[THE EXERCISE] Gather every line below that contains the word "width", and copy each of those lines in full.

● ● ● ●

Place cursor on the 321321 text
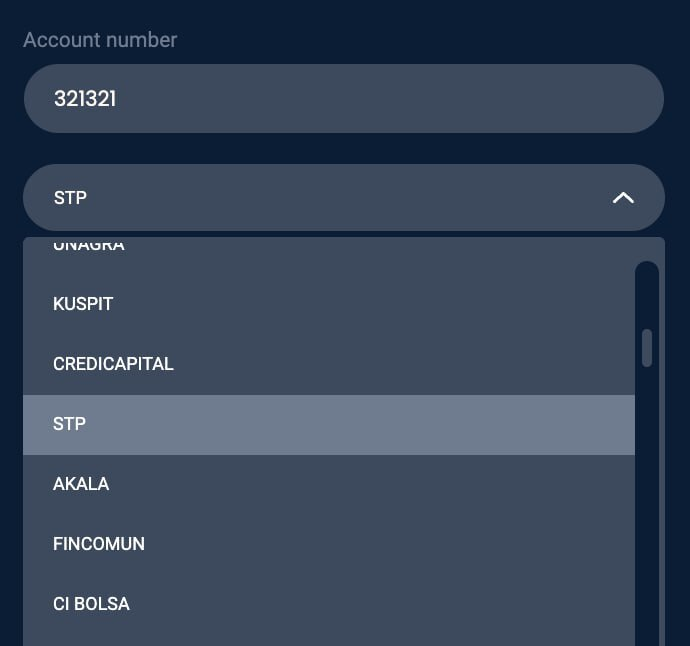 tap(85, 99)
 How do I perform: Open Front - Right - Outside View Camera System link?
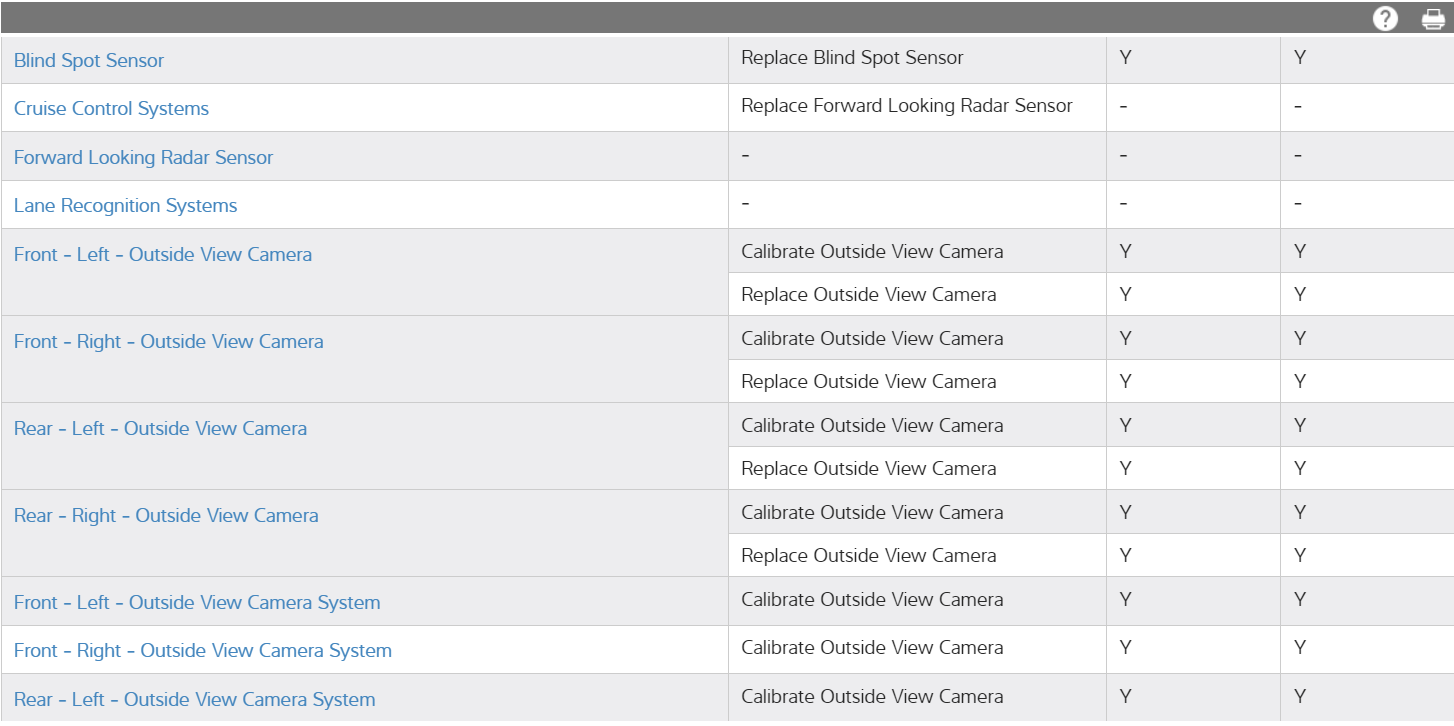click(x=202, y=650)
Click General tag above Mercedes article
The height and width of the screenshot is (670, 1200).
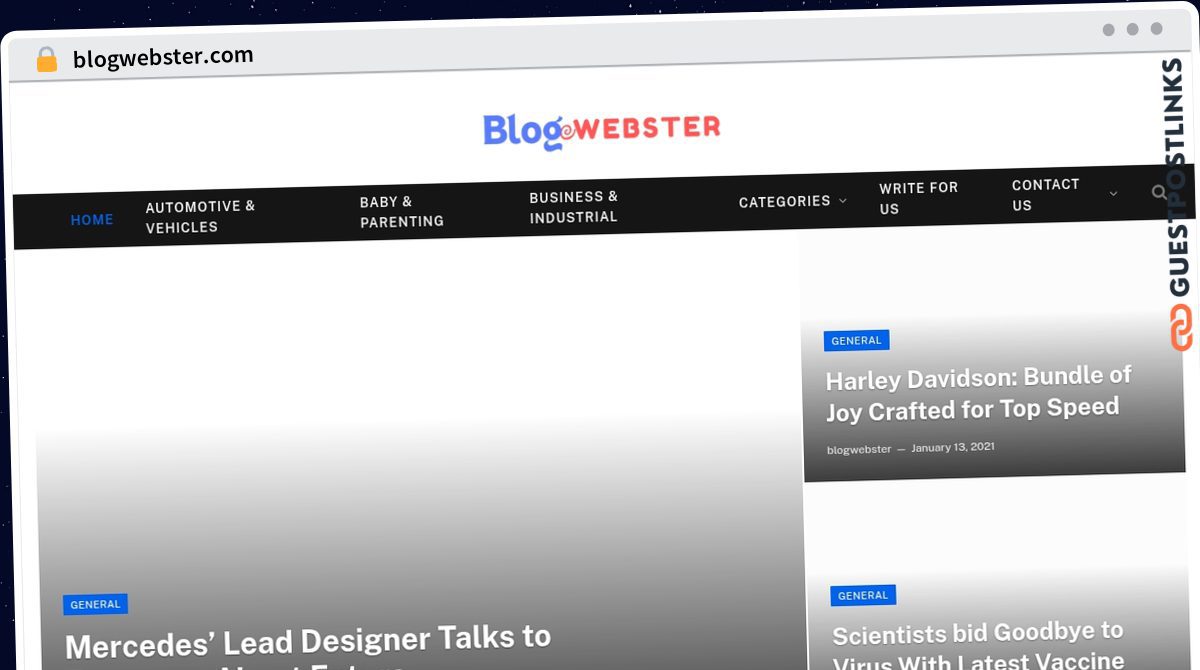(95, 605)
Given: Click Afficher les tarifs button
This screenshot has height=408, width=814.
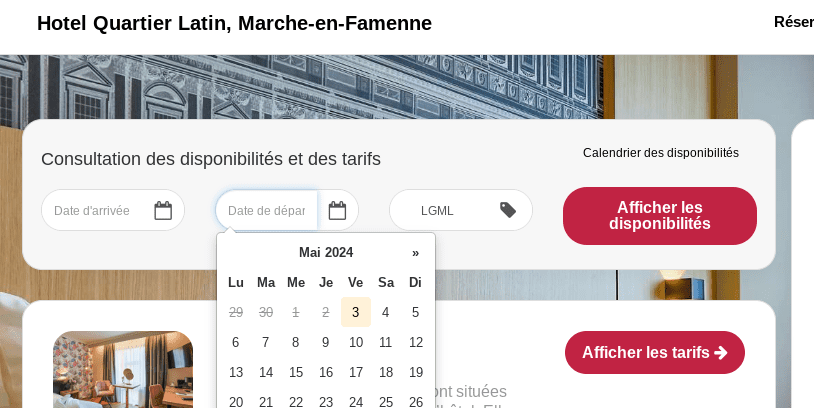Looking at the screenshot, I should click(x=654, y=352).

● ● ● ●

[WRITTEN SOLUTION]
The height and width of the screenshot is (670, 1200).
This screenshot has height=408, width=814.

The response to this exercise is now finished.